• EXCERPT
=== Begin Enclosure ===
One of the most glorious passages in all of Scripture is found in the midst of the New Testament Letter to the Hebrews. Great heroes of ancient times are noted for their faithfulness in trusting God no matter what. Noah, Abraham, Sarah, Joseph, Moses, Gideon, David, and on and on. As he goes through that long list, the writer does not say that they had all their questions answered. Instead, halfway through the list he wrote, "All these people were still living by faith when they died. They did not receive the things promised; they only saw them and welcomed them from a distance." Then at the very end, he says again, "These were all commended for their faith, yet none of them received what had been promised." The voice from the gallery had not spoken yet.
I love the way the passage concludes: "Therefore, since we are surrounded by such a great cloud of witnesses, let us throw off everything that hinders...our doubts, our fears, our questions...and the sin that so easily entangles, and let us run with perseverance the race marked out for us." The picture is that of a heavenly gallery packed with famous fans, all with voices, cheering us on as we press toward the goal.
=== End Enclosure ===
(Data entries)
=== Begin Enclosure ===
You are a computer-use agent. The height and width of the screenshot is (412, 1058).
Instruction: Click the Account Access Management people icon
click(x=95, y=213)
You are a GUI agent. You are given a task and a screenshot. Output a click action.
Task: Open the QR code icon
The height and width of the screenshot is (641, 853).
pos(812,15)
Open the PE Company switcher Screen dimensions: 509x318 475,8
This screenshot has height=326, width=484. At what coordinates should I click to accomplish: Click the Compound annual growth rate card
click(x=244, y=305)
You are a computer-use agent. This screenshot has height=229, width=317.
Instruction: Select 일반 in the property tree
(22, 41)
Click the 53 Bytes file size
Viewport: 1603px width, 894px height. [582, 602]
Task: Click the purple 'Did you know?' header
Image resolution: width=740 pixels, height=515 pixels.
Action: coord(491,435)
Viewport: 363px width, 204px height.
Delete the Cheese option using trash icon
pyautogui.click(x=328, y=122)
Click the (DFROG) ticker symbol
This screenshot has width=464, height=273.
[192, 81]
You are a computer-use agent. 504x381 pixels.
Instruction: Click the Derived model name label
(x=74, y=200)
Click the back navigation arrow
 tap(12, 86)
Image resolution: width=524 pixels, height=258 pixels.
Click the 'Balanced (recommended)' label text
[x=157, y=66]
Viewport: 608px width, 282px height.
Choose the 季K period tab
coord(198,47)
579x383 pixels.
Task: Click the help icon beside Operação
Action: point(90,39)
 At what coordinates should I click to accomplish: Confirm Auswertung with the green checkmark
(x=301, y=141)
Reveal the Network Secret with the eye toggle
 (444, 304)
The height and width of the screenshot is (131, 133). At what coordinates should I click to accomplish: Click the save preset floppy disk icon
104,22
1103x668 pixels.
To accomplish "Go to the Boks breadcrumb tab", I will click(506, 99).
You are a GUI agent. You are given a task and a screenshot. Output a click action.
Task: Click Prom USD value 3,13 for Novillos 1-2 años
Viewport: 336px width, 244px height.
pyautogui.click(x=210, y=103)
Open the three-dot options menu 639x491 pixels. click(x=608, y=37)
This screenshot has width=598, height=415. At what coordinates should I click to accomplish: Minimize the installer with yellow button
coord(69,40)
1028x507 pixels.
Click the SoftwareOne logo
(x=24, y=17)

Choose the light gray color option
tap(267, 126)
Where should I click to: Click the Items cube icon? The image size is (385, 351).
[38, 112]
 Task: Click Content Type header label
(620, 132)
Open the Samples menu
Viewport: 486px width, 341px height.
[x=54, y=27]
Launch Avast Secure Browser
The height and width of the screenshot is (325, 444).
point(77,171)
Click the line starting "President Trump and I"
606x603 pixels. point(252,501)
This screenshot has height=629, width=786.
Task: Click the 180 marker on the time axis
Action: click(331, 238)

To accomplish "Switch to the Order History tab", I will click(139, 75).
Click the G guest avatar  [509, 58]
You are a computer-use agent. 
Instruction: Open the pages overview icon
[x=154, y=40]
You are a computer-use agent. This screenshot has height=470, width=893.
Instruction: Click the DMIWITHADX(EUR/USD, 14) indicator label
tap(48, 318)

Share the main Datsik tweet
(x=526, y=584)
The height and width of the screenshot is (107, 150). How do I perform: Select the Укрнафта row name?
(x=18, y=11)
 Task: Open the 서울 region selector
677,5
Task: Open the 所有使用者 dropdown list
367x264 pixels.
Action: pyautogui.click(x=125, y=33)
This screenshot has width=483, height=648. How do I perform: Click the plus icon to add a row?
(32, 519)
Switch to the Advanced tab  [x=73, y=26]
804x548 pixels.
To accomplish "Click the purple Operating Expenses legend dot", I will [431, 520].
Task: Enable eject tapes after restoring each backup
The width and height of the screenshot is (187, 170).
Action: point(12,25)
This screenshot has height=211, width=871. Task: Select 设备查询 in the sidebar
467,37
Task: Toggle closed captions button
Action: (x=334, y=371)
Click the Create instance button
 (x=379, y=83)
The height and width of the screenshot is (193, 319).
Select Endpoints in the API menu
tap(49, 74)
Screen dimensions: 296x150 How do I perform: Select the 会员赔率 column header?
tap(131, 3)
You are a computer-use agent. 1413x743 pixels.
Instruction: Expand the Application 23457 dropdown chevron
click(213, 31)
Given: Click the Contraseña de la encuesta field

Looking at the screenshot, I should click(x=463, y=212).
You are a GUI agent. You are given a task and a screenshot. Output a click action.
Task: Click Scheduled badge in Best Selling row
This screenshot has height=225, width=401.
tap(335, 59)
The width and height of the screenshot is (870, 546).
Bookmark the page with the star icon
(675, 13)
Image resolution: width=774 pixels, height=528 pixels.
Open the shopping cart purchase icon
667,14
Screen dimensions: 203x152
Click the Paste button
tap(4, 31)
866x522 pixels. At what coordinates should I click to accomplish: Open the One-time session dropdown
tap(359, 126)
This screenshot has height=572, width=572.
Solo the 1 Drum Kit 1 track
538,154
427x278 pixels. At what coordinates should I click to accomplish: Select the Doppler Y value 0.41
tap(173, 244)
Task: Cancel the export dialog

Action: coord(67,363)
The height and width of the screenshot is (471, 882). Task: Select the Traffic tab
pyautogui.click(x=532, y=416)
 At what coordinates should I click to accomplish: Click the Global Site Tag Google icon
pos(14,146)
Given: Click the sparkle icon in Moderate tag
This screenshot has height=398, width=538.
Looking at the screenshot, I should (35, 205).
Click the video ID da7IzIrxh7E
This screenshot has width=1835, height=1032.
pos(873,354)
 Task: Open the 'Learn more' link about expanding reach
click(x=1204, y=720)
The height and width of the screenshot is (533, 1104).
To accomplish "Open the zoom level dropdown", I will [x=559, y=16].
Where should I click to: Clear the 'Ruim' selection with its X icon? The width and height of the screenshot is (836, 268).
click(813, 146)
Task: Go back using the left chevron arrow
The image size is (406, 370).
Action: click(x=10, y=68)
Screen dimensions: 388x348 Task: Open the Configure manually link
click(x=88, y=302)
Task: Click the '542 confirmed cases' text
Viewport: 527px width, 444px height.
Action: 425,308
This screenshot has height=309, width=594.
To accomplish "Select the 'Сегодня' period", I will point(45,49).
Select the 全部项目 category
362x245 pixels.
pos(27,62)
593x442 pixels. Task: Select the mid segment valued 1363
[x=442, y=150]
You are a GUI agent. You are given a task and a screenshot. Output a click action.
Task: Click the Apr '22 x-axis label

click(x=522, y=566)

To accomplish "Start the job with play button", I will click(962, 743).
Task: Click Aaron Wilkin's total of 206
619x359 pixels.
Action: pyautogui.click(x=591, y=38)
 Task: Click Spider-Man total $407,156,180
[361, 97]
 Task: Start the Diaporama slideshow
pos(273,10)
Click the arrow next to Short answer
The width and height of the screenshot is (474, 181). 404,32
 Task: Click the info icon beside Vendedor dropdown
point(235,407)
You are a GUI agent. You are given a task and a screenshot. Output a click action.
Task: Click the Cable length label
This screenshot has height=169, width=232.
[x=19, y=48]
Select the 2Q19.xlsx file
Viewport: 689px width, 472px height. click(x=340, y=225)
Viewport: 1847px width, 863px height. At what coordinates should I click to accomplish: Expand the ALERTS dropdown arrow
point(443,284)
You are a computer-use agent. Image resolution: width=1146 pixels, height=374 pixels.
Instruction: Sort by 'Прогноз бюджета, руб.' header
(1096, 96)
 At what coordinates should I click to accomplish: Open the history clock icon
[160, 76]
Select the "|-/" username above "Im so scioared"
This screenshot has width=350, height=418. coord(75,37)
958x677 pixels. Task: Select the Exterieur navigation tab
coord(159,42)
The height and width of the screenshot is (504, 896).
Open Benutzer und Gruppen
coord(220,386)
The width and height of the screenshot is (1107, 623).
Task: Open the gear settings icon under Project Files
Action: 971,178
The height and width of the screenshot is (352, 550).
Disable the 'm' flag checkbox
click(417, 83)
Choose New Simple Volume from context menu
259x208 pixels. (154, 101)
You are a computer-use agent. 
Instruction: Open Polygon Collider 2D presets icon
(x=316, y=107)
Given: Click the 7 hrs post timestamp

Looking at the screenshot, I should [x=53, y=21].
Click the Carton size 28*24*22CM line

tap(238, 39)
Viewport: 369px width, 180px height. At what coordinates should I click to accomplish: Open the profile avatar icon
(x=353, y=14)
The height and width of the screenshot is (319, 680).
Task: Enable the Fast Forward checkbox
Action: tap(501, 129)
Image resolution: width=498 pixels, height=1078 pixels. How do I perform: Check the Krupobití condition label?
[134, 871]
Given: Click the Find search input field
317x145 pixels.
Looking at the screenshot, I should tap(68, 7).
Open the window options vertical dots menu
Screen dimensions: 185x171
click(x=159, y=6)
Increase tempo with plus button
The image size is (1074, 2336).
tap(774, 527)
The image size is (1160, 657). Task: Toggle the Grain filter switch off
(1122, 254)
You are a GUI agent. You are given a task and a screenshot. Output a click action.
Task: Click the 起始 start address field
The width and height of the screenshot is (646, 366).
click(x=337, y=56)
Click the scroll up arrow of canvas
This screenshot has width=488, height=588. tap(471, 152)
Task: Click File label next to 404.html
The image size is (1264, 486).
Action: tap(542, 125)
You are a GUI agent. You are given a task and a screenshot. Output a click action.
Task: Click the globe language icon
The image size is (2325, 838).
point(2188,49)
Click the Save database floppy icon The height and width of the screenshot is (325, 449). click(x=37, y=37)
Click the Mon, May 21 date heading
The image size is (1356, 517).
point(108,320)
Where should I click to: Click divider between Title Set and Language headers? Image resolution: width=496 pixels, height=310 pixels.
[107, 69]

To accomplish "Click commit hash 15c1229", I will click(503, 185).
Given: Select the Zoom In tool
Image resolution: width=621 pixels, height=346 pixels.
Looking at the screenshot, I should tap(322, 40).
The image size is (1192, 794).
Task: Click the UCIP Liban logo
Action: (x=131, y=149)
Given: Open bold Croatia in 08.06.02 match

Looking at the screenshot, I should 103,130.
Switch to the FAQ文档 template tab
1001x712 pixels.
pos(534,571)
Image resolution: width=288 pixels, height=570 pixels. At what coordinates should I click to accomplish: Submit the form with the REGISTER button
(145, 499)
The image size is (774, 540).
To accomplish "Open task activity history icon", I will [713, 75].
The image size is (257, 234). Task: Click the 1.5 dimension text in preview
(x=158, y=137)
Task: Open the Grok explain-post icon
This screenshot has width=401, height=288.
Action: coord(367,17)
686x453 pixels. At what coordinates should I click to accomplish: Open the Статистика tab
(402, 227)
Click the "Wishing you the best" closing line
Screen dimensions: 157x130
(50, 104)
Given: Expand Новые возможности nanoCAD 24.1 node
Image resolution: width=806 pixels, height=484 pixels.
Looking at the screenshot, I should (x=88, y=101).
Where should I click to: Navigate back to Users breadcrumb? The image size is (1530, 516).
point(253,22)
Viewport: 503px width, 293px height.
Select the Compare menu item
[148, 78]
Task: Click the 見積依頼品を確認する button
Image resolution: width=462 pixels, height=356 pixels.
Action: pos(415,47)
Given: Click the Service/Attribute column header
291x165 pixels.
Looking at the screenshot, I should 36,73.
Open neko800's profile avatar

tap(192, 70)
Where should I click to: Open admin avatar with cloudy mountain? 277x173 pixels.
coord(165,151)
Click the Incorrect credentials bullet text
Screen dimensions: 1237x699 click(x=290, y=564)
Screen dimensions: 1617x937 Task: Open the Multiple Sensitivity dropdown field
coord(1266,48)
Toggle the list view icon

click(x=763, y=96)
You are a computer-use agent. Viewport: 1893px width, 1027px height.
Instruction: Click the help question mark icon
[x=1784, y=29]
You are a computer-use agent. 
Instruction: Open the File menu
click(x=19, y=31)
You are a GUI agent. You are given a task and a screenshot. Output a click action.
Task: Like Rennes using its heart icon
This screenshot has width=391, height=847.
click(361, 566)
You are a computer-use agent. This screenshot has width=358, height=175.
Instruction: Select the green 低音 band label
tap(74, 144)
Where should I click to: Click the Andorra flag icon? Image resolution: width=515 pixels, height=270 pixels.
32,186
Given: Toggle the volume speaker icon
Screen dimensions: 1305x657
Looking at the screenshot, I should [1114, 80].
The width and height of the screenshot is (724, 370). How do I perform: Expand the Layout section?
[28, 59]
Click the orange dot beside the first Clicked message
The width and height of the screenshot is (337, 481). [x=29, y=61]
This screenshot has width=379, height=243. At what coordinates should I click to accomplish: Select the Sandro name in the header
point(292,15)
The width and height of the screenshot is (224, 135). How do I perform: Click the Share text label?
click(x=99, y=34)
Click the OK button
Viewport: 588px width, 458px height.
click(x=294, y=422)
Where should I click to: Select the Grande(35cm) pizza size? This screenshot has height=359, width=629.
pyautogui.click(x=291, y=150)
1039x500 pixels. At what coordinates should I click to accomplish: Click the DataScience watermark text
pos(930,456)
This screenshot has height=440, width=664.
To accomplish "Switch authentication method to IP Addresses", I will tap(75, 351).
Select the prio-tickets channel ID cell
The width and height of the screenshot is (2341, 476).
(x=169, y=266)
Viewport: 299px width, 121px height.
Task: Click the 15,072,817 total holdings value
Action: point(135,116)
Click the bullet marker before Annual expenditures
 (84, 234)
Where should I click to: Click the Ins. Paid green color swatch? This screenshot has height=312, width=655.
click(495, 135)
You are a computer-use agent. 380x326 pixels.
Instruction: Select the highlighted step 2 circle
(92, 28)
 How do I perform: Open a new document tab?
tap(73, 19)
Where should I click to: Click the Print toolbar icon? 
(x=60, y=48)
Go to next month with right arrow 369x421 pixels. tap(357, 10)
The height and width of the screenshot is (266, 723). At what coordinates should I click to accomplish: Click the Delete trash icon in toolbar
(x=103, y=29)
=== End Enclosure ===
• TO DO
A) Rewrite the reflection on Hebrews from "One of the most" up to and including "not spoken yet.", substituting "roll" for "list".
B) Carry the reflection on Hebrews forward, starting right after its final sentence.

• ANSWERS TO THE TASKS
A)
One of the most glorious passages in all of Scripture is found in the midst of the New Testament Letter to the Hebrews. Great heroes of ancient times are noted for their faithfulness in trusting God no matter what. Noah, Abraham, Sarah, Joseph, Moses, Gideon, David, and on and on. As he goes through that long roll, the writer does not say that they had all their questions answered. Instead, halfway through the roll he wrote, "All these people were still living by faith when they died. They did not receive the things promised; they only saw them and welcomed them from a distance." Then at the very end, he says again, "These were all commended for their faith, yet none of them received what had been promised." The voice from the gallery had not spoken yet.

B)
Imagine it. Over here, Abraham sitting next to Isaac with his arm around him shouting down, "Who would have expected - a son born to me when I was 100 and my wife was 90?" There is Moses yelling out, "Remember the Red Sea." Over there the prophets - Samuel, Jeremiah; there is Isaiah encouraging us to get beyond our doubts with the ancient reminder, "I have a word from the Lord - My thoughts are not your thoughts, neither are your ways my ways. For as the heavens are higher than the earth, so are my ways higher than your ways, and my thoughts than your thoughts."(6) There are things we will not understand.
Over there are the Apostles - James, John, Paul, with Peter yelling out, "If I who denied my Lord can make it, ANYONE can." Just there, a quieter group, but one that means so much...the beloved grandmothers and grandfathers who bounced us on the knee, the sisters and brothers, the cherished moms and dads who taught us the faith. None of them are quite sure what to say, but their very presence is God's affirmation that things are not always as they seem, that what looks to us like an end is really just a new beginning.
There's my Dad. Hey, Dad. Can you believe this? The Leiningers are back again in Pennsylvania. How come you never told me about all the snow? I miss you, Dad. I miss you.
Standing above them all, looking down with twinkling eyes and the warmest smile, is Jesus. He speaks and we recognize his voice as the one we heard in our gallery saying that things are not always as they seem. He sees what we are up against. He knows we need help. He says, "Truly I say to you, out of crucifixion comes resurrection, out of death comes life, out of defeat comes victory. Come unto me, all you who labor and are heavy-laden, and I will give you rest." Then as we hear him, in reverence we say, "Thanks be to God who gives US the victory through our Lord Jesus Christ."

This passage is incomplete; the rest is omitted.